§ **Work to complete**
Return only what runs from the line containing "This screenshot has" through the last line of the entries below, exactly, omitting pictures.

(Data records)
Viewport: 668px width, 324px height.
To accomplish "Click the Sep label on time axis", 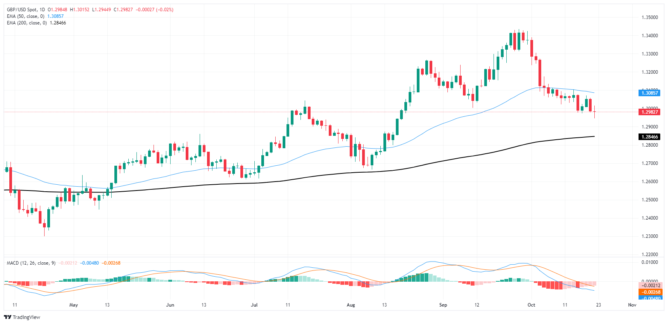I will [x=443, y=305].
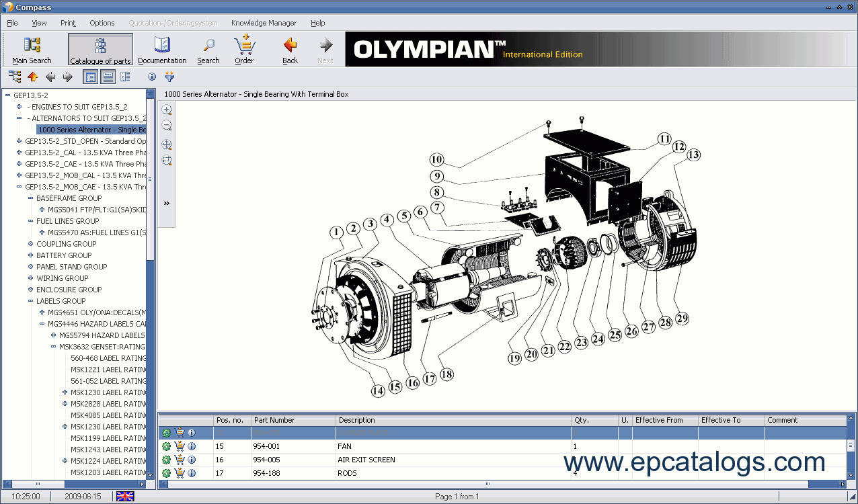858x504 pixels.
Task: Collapse the BASEFRAME GROUP tree node
Action: [30, 198]
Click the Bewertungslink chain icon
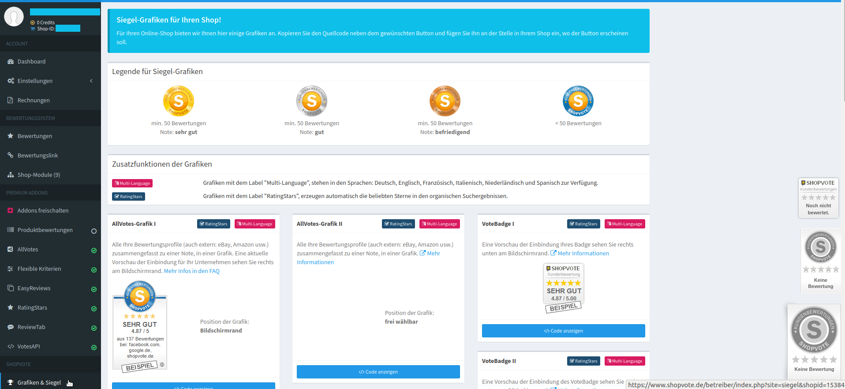The width and height of the screenshot is (845, 389). pos(11,156)
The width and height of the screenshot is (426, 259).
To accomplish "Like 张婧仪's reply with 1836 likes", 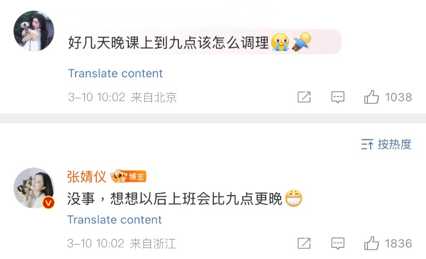I will point(371,243).
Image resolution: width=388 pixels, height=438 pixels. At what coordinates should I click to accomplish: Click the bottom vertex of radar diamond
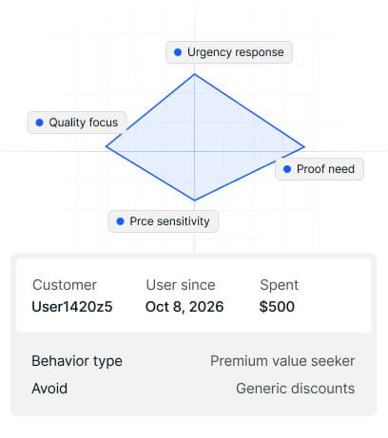point(194,200)

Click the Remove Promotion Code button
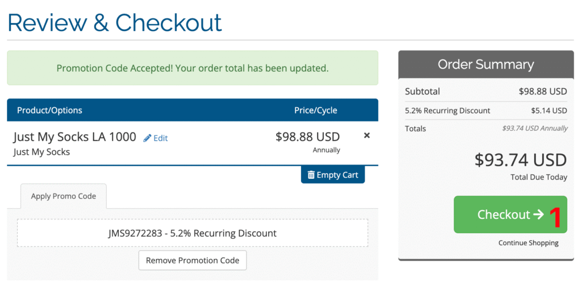(192, 260)
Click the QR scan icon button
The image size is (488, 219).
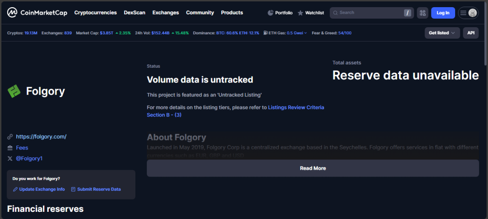pos(422,13)
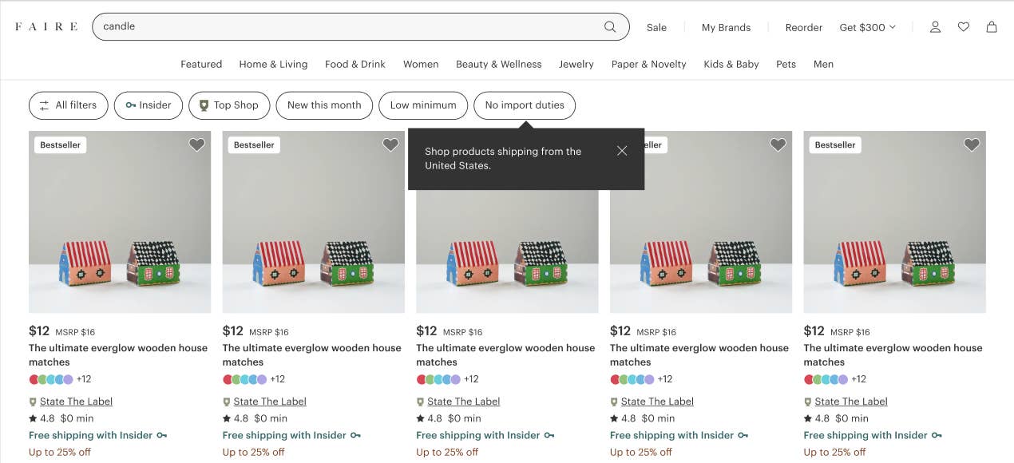1014x463 pixels.
Task: Click the candle search input field
Action: pos(351,27)
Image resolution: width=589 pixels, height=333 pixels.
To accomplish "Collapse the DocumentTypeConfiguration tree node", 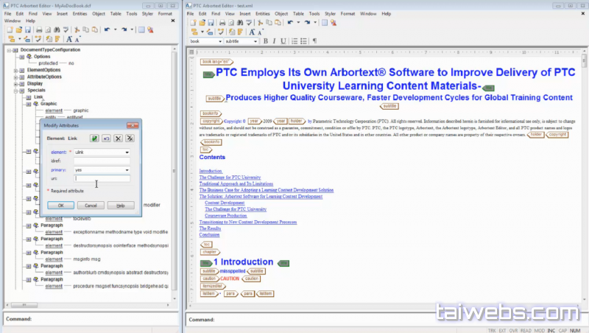I will pyautogui.click(x=8, y=49).
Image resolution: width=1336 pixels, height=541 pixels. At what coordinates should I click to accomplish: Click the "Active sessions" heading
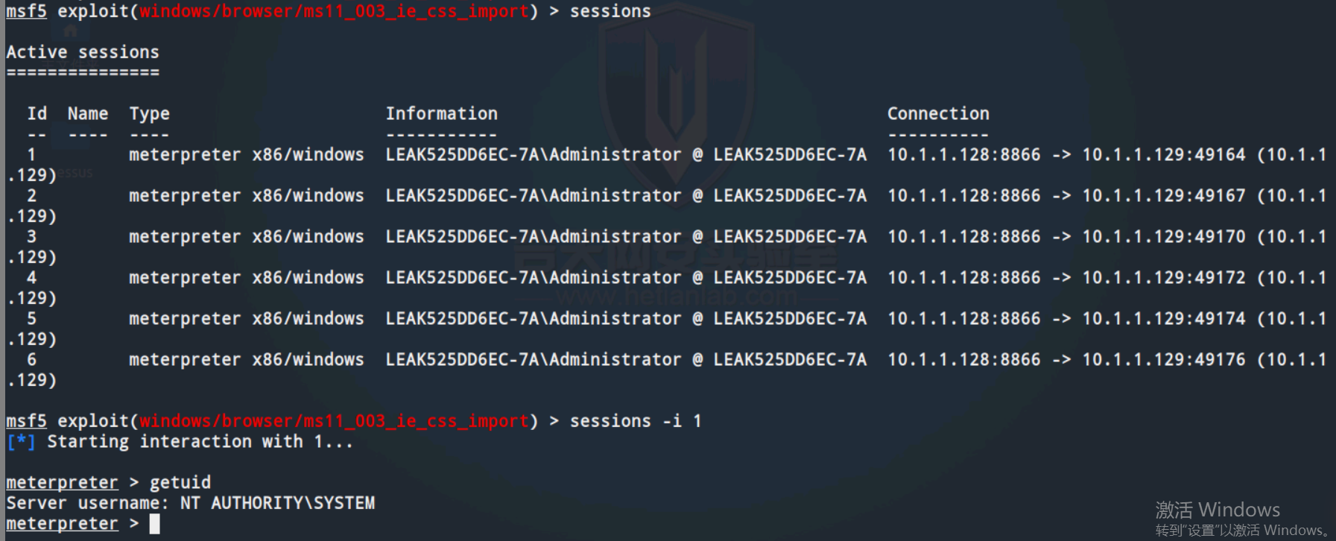(x=83, y=52)
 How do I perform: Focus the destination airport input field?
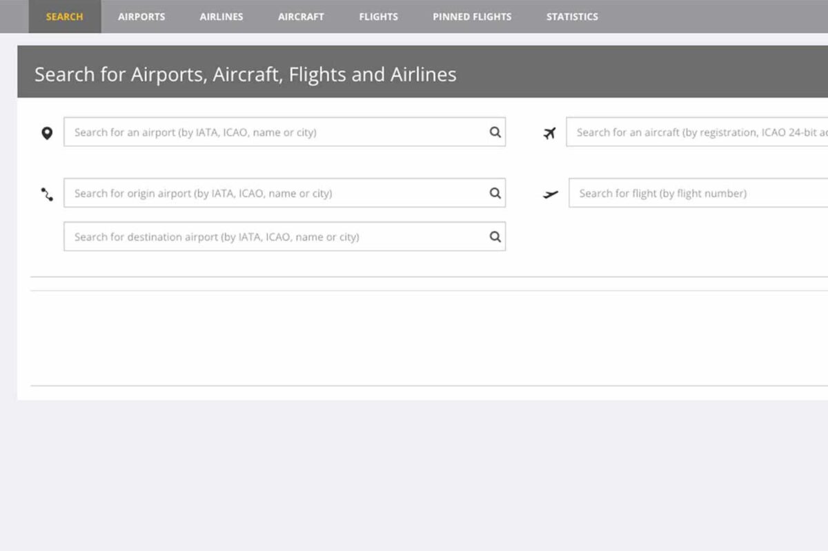(x=276, y=237)
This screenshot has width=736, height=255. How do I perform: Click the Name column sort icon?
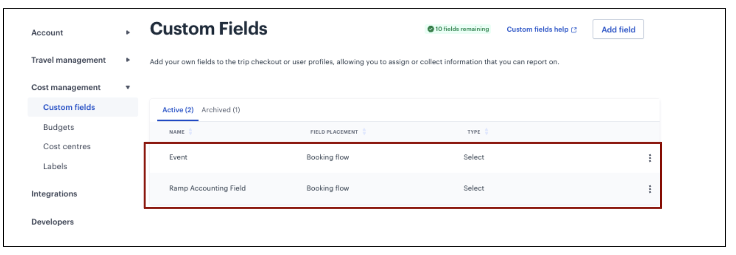pos(190,132)
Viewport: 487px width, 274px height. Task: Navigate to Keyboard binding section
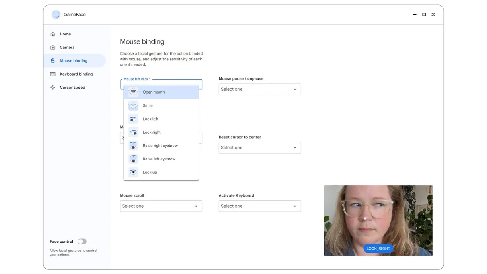(x=76, y=74)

§ **The completed task**
This screenshot has width=736, height=255. How do I perform: Click the Name column sort icon?
pos(190,132)
Viewport: 487px width, 274px height. Task: Navigate to Keyboard binding section
(x=76, y=74)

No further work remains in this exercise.